- [PROBLEM DETAILS] Rewrite the listing below, starting with the line that contains "Viewport: 1012px width, 524px" and continuing through the end of the listing, with "chevron" replaced by "arrow" and nothing else changed. Omit the pictures from your answer.

-------- RECORDS --------

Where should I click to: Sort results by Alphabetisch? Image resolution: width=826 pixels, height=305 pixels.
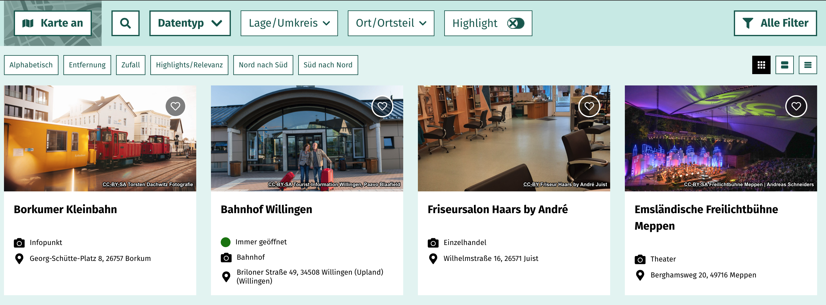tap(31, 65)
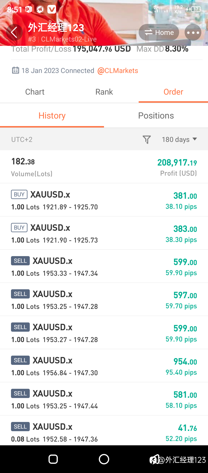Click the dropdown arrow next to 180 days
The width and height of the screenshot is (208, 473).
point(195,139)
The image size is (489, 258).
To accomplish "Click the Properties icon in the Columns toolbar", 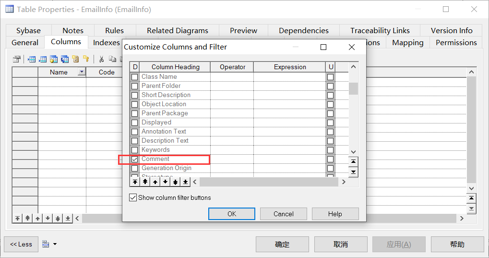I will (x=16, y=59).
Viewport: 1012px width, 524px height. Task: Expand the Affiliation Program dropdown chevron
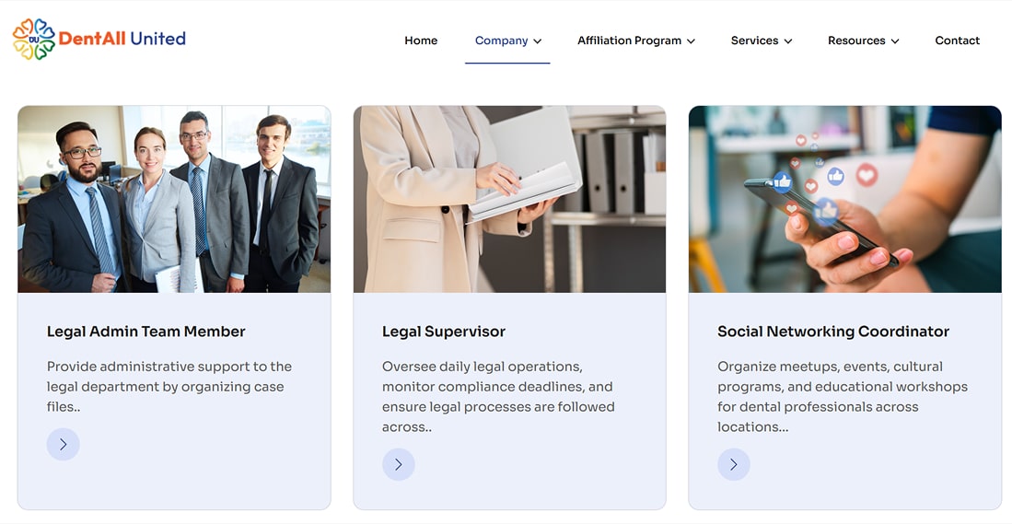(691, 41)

--------

- [ANSWER TO THE TASK]
Viewport: 1012px width, 524px height. Task: Expand the Affiliation Program dropdown arrow
(691, 41)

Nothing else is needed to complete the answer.